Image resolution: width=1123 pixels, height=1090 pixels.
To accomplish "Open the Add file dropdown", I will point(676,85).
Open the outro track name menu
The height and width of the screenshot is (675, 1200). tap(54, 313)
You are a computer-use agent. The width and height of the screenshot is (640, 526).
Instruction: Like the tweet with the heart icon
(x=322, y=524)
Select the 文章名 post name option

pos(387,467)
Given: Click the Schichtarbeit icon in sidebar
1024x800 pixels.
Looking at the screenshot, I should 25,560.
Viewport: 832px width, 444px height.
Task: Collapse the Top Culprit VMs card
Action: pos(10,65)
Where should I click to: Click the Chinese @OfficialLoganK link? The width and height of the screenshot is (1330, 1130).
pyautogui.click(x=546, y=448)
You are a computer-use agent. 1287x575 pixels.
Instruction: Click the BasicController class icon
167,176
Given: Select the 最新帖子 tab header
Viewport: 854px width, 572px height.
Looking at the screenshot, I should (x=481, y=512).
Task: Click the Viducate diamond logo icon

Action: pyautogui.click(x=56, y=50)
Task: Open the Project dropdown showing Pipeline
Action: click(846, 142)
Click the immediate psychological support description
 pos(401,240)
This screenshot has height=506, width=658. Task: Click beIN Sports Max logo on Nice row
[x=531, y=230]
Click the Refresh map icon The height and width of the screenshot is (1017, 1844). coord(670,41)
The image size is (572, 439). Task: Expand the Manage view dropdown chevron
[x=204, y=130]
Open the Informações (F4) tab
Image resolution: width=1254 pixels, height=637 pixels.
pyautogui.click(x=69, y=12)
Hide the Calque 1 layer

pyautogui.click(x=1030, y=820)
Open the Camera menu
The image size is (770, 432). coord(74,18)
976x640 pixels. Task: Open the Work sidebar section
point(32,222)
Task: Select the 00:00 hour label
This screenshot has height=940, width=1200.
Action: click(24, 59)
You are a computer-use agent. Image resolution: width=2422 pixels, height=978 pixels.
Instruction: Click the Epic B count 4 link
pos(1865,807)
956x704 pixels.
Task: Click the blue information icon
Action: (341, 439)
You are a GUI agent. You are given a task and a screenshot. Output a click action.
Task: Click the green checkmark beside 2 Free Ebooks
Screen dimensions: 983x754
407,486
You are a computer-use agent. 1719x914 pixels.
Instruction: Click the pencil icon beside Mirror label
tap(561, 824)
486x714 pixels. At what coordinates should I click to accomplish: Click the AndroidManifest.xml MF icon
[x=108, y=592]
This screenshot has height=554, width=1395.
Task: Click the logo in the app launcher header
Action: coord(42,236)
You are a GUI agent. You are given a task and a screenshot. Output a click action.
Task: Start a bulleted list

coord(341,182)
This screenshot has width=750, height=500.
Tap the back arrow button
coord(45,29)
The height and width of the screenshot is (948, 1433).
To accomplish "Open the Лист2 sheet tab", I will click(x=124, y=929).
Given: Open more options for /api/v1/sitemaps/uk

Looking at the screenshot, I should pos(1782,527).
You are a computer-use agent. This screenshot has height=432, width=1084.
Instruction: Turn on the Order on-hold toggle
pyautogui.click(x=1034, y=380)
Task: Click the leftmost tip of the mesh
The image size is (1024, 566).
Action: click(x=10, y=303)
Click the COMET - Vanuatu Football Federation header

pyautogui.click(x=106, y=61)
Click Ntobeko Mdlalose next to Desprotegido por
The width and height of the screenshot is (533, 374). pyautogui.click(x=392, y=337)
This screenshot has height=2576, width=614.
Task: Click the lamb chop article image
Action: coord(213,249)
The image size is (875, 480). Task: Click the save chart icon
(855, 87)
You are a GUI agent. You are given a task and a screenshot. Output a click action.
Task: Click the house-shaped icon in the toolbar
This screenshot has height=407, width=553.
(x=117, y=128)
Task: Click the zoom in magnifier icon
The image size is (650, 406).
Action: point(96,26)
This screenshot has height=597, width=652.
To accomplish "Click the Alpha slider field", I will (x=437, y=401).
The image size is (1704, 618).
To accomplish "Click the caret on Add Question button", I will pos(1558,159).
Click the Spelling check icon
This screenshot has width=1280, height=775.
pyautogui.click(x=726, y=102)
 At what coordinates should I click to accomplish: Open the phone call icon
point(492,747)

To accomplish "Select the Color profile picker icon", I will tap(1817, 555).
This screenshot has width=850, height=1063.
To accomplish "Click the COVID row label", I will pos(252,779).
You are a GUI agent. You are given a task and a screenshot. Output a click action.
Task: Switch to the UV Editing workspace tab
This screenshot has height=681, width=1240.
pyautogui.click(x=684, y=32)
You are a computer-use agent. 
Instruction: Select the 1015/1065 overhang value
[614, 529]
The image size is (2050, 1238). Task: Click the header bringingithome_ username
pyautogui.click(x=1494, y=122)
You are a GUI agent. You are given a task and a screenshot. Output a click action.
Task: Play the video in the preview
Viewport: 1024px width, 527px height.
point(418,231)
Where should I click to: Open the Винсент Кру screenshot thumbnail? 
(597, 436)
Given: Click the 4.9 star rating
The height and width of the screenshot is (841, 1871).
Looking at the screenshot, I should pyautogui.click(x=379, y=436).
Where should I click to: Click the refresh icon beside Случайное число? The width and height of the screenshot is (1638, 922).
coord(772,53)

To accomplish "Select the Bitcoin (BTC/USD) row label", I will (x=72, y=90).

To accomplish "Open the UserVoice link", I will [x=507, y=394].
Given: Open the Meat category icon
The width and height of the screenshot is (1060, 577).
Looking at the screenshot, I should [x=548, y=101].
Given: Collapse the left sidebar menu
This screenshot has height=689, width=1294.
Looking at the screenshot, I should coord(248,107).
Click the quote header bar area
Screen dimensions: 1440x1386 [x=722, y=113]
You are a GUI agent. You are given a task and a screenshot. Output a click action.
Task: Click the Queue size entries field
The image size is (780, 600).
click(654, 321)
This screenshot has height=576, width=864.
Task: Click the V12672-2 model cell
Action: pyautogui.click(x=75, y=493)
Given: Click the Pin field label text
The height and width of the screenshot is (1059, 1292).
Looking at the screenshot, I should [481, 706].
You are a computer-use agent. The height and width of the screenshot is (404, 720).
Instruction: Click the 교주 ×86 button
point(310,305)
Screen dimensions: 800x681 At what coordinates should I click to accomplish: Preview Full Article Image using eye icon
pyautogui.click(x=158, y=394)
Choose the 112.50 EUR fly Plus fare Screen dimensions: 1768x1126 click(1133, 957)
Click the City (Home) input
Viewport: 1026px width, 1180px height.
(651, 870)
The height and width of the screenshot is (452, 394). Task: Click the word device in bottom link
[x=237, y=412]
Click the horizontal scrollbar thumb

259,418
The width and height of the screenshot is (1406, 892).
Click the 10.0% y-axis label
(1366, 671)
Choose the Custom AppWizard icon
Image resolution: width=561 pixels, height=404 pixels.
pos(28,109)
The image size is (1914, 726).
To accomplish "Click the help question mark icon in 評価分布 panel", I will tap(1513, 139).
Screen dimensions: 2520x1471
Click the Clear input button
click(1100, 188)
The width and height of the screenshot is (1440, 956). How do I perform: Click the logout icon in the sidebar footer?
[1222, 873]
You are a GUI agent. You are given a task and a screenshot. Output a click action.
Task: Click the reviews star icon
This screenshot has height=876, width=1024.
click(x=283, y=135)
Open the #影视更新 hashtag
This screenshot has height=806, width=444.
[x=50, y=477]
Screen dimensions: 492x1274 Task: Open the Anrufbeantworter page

§ Problem
An exact copy of all the records is the only acceptable answer.

§ Answer to this task
Image resolution: width=1123 pixels, height=1090 pixels.
To accomplish "Open the Add file dropdown", I will point(676,85).
Open the outro track name menu
The height and width of the screenshot is (675, 1200). tap(54, 313)
You are a computer-use agent. The width and height of the screenshot is (640, 526).
Instruction: Like the tweet with the heart icon
(x=322, y=524)
Select the 文章名 post name option

pos(387,467)
Given: Click the Schichtarbeit icon in sidebar
1024x800 pixels.
Looking at the screenshot, I should 25,560.
Viewport: 832px width, 444px height.
Task: Collapse the Top Culprit VMs card
Action: pos(10,65)
Where should I click to: Click the Chinese @OfficialLoganK link? The width and height of the screenshot is (1330, 1130).
pyautogui.click(x=546, y=448)
You are a computer-use agent. 1287x575 pixels.
Instruction: Click the BasicController class icon
167,176
Given: Select the 最新帖子 tab header
Viewport: 854px width, 572px height.
Looking at the screenshot, I should (x=481, y=512).
Task: Click the Viducate diamond logo icon

Action: pyautogui.click(x=56, y=50)
Task: Open the Project dropdown showing Pipeline
Action: click(846, 142)
Click the immediate psychological support description
 pos(401,240)
This screenshot has height=506, width=658. Task: Click beIN Sports Max logo on Nice row
[x=531, y=230]
Click the Refresh map icon The height and width of the screenshot is (1017, 1844). coord(670,41)
The image size is (572, 439). Task: Expand the Manage view dropdown chevron
[x=204, y=130]
Open the Informações (F4) tab
Image resolution: width=1254 pixels, height=637 pixels.
pyautogui.click(x=69, y=12)
Hide the Calque 1 layer

pyautogui.click(x=1030, y=820)
Open the Camera menu
The image size is (770, 432). coord(74,18)
976x640 pixels. Task: Open the Work sidebar section
point(32,222)
Task: Select the 00:00 hour label
This screenshot has height=940, width=1200.
Action: click(24, 59)
You are a computer-use agent. Image resolution: width=2422 pixels, height=978 pixels.
Instruction: Click the Epic B count 4 link
pos(1865,807)
956x704 pixels.
Task: Click the blue information icon
Action: (341, 439)
You are a GUI agent. You are given a task and a screenshot. Output a click action.
Task: Click the green checkmark beside 2 Free Ebooks
Screen dimensions: 983x754
407,486
You are a computer-use agent. 1719x914 pixels.
Instruction: Click the pencil icon beside Mirror label
tap(561, 824)
486x714 pixels. At what coordinates should I click to accomplish: Click the AndroidManifest.xml MF icon
[x=108, y=592]
This screenshot has height=554, width=1395.
Task: Click the logo in the app launcher header
Action: coord(42,236)
You are a GUI agent. You are given a task and a screenshot. Output a click action.
Task: Start a bulleted list

coord(341,182)
This screenshot has width=750, height=500.
Tap the back arrow button
coord(45,29)
The height and width of the screenshot is (948, 1433).
To accomplish "Open the Лист2 sheet tab", I will click(x=124, y=929).
Given: Open more options for /api/v1/sitemaps/uk

Looking at the screenshot, I should pos(1782,527).
You are a computer-use agent. This screenshot has height=432, width=1084.
Instruction: Turn on the Order on-hold toggle
pyautogui.click(x=1034, y=380)
Task: Click the leftmost tip of the mesh
The image size is (1024, 566).
Action: click(x=10, y=303)
Click the COMET - Vanuatu Football Federation header

pyautogui.click(x=106, y=61)
Click Ntobeko Mdlalose next to Desprotegido por
The width and height of the screenshot is (533, 374). pyautogui.click(x=392, y=337)
This screenshot has height=2576, width=614.
Task: Click the lamb chop article image
Action: coord(213,249)
The image size is (875, 480). Task: Click the save chart icon
(855, 87)
You are a GUI agent. You are given a task and a screenshot. Output a click action.
Task: Click the house-shaped icon in the toolbar
This screenshot has height=407, width=553.
(x=117, y=128)
Task: Click the zoom in magnifier icon
The image size is (650, 406).
Action: point(96,26)
This screenshot has height=597, width=652.
To accomplish "Click the Alpha slider field", I will (x=437, y=401).
The image size is (1704, 618).
To accomplish "Click the caret on Add Question button", I will pos(1558,159).
Click the Spelling check icon
This screenshot has width=1280, height=775.
pyautogui.click(x=726, y=102)
 At what coordinates should I click to accomplish: Open the phone call icon
point(492,747)

To accomplish "Select the Color profile picker icon", I will tap(1817, 555).
This screenshot has width=850, height=1063.
To accomplish "Click the COVID row label", I will pos(252,779).
You are a GUI agent. You are given a task and a screenshot. Output a click action.
Task: Switch to the UV Editing workspace tab
This screenshot has height=681, width=1240.
pyautogui.click(x=684, y=32)
You are a computer-use agent. 
Instruction: Select the 1015/1065 overhang value
[614, 529]
The image size is (2050, 1238). Task: Click the header bringingithome_ username
pyautogui.click(x=1494, y=122)
You are a GUI agent. You are given a task and a screenshot. Output a click action.
Task: Play the video in the preview
Viewport: 1024px width, 527px height.
point(418,231)
Where should I click to: Open the Винсент Кру screenshot thumbnail? 
(597, 436)
Given: Click the 4.9 star rating
The height and width of the screenshot is (841, 1871).
Looking at the screenshot, I should pyautogui.click(x=379, y=436).
Where should I click to: Click the refresh icon beside Случайное число? The width and height of the screenshot is (1638, 922).
coord(772,53)

To accomplish "Select the Bitcoin (BTC/USD) row label", I will (x=72, y=90).

To accomplish "Open the UserVoice link", I will [x=507, y=394].
Given: Open the Meat category icon
The width and height of the screenshot is (1060, 577).
Looking at the screenshot, I should [x=548, y=101].
Given: Collapse the left sidebar menu
This screenshot has height=689, width=1294.
Looking at the screenshot, I should coord(248,107).
Click the quote header bar area
Screen dimensions: 1440x1386 [x=722, y=113]
You are a GUI agent. You are given a task and a screenshot. Output a click action.
Task: Click the Queue size entries field
The image size is (780, 600).
click(654, 321)
This screenshot has height=576, width=864.
Task: Click the V12672-2 model cell
Action: pyautogui.click(x=75, y=493)
Given: Click the Pin field label text
The height and width of the screenshot is (1059, 1292).
Looking at the screenshot, I should [481, 706].
You are a computer-use agent. The height and width of the screenshot is (404, 720).
Instruction: Click the 교주 ×86 button
point(310,305)
Screen dimensions: 800x681 At what coordinates should I click to accomplish: Preview Full Article Image using eye icon
pyautogui.click(x=158, y=394)
Choose the 112.50 EUR fly Plus fare Screen dimensions: 1768x1126 click(1133, 957)
Click the City (Home) input
Viewport: 1026px width, 1180px height.
(651, 870)
The height and width of the screenshot is (452, 394). Task: Click the word device in bottom link
[x=237, y=412]
Click the horizontal scrollbar thumb

259,418
The width and height of the screenshot is (1406, 892).
Click the 10.0% y-axis label
(1366, 671)
Choose the Custom AppWizard icon
Image resolution: width=561 pixels, height=404 pixels.
pos(28,109)
The image size is (1914, 726).
To accomplish "Click the help question mark icon in 評価分布 panel", I will tap(1513, 139).
Screen dimensions: 2520x1471
Click the Clear input button
click(1100, 188)
The width and height of the screenshot is (1440, 956). How do I perform: Click the logout icon in the sidebar footer?
[1222, 873]
You are a GUI agent. You are given a task and a screenshot. Output a click action.
Task: Click the reviews star icon
This screenshot has height=876, width=1024.
click(x=283, y=135)
Open the #影视更新 hashtag
This screenshot has height=806, width=444.
[x=50, y=477]
Screen dimensions: 492x1274 Task: Open the Anrufbeantworter page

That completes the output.